La fin du mail est particulièrement instructive au regard de l’actualité récente. On y apprend par exemple que le GIC gère déjà une plateforme utilisant le produit de la société française Aqsacom, spécialisée dans l’interception légale et qui semble être un outil de gestion centralisé pour l’ensemble des services. Plusieurs documents concernant cette société avaient été révélés en 2011 par WikiLeaks dans le cadre de son opération « SpyFiles », dont une brochure expliquant son travail. Celui-ci consisterait à fournir une interface de gestion des demandes d’interception afin d’assurer la coordination entre les différents services (forces de l’ordre, service pratiquant l’interception, autorité judiciaire ou administrative…).

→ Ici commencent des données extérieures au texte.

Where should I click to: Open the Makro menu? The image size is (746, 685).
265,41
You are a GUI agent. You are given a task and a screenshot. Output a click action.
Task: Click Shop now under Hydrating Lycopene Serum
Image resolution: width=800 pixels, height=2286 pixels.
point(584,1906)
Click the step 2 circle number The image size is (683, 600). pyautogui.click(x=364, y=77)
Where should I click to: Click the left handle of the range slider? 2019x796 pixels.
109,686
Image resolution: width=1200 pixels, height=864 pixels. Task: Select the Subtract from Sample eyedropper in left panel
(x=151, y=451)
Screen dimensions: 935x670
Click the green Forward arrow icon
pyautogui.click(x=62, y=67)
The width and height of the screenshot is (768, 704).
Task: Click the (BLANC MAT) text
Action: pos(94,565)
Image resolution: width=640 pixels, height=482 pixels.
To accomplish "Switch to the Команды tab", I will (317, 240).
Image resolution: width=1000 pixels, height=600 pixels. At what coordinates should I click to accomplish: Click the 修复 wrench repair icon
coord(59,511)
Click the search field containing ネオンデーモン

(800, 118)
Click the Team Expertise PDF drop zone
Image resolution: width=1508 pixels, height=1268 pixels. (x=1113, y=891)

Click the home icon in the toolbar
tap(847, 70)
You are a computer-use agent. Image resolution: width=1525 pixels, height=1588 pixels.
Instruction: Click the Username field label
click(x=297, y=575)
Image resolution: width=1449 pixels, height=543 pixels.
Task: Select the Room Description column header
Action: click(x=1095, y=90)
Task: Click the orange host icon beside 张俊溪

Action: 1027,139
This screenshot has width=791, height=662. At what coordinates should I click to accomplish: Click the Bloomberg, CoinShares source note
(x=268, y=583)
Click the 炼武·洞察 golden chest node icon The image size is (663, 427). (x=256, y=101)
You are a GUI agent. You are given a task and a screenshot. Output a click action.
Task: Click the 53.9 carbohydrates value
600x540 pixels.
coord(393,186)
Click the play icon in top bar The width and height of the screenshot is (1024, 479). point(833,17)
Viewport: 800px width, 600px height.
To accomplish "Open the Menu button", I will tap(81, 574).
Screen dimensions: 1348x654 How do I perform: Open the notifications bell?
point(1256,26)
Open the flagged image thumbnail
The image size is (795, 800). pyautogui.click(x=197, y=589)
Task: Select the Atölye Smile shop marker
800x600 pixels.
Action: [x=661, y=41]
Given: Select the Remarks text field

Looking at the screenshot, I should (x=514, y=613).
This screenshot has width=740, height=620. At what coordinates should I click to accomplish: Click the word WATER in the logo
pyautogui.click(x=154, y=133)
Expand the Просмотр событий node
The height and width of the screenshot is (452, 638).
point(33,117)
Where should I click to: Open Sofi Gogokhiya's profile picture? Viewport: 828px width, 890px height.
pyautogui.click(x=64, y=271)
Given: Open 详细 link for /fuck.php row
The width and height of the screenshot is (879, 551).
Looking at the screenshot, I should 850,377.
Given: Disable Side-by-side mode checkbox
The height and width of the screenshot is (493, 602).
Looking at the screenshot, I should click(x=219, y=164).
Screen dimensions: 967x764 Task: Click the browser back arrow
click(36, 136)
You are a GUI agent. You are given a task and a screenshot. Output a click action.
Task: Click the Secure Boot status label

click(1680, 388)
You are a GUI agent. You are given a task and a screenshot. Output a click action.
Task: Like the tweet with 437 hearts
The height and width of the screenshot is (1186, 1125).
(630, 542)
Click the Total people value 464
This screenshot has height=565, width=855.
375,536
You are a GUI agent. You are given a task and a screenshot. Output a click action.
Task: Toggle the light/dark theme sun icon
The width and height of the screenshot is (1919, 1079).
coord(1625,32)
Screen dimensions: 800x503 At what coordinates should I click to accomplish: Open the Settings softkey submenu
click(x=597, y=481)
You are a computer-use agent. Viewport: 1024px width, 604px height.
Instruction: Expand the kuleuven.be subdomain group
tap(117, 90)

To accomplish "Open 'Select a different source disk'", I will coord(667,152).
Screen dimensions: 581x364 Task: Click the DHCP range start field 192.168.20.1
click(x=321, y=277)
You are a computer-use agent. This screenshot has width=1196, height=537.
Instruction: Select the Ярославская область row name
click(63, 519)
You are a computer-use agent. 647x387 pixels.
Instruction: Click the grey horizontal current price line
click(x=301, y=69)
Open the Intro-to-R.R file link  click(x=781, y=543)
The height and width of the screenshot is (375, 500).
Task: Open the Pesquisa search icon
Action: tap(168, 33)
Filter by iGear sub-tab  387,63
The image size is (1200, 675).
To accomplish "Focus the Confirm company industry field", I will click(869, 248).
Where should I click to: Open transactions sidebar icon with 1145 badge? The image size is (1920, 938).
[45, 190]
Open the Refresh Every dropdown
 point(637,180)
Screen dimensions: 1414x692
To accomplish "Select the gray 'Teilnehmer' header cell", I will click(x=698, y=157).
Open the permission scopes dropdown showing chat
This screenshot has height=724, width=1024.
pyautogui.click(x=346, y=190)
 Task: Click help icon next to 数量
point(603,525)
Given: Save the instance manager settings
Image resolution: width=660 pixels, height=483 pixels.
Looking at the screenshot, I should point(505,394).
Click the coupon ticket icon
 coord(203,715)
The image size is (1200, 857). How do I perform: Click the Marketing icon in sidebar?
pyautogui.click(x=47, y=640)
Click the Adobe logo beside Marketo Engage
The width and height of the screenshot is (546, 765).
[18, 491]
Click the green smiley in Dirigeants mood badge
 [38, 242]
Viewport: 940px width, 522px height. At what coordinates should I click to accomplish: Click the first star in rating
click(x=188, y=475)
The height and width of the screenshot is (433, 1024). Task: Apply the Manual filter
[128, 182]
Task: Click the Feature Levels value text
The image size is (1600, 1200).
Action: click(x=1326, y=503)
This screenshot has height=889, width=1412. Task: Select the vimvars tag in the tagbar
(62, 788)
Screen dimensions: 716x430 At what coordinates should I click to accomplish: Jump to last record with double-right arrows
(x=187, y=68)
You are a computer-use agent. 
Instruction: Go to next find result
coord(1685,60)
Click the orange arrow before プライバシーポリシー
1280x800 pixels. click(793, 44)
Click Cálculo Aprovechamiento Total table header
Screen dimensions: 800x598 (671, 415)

En revanche, souligne Philippe Vinci, le GIC semble « n’avoir aucune connaissance » des « solutions offensives ». Mais le gouvernement français paraît déterminé à combler ses lacunes. « Ils veulent se préparer à un changement de régulation qui va certainement intervenir en France et qui permettra bientôt les interceptions par hacking pour ces domaines comme l’antiterrorisme. » Trois mois plus tard, le Parlement adoptait le très controversé projet de loi renseignement, offrant de nombreux nouveaux pouvoirs aux services français, et étendant considérablement leurs domaines d’activité.

Cette hypothèse d’une commande effectuée en prévision de la future adoption du projet de loi renseignement est confirmée par un autre mail de Philippe Vinci en date du 15 juin, relevé par le site Reflets. « Quatre personnes assistaient à la session de démonstration. Discussions après la démo avec le chef du département GIC. La nouvelle loi a été votée en France au Parlement. Maintenant, elle doit être votée au Sénat. La prochaine étape est de faire une démo privée/plus technique à Paris ou Milan »… Les services du premier ministre ayant refusé de répondre à nos questions, il est pour l’instant impossible de savoir si ces négociations ont finalement débouché sur la signature d’un contrat.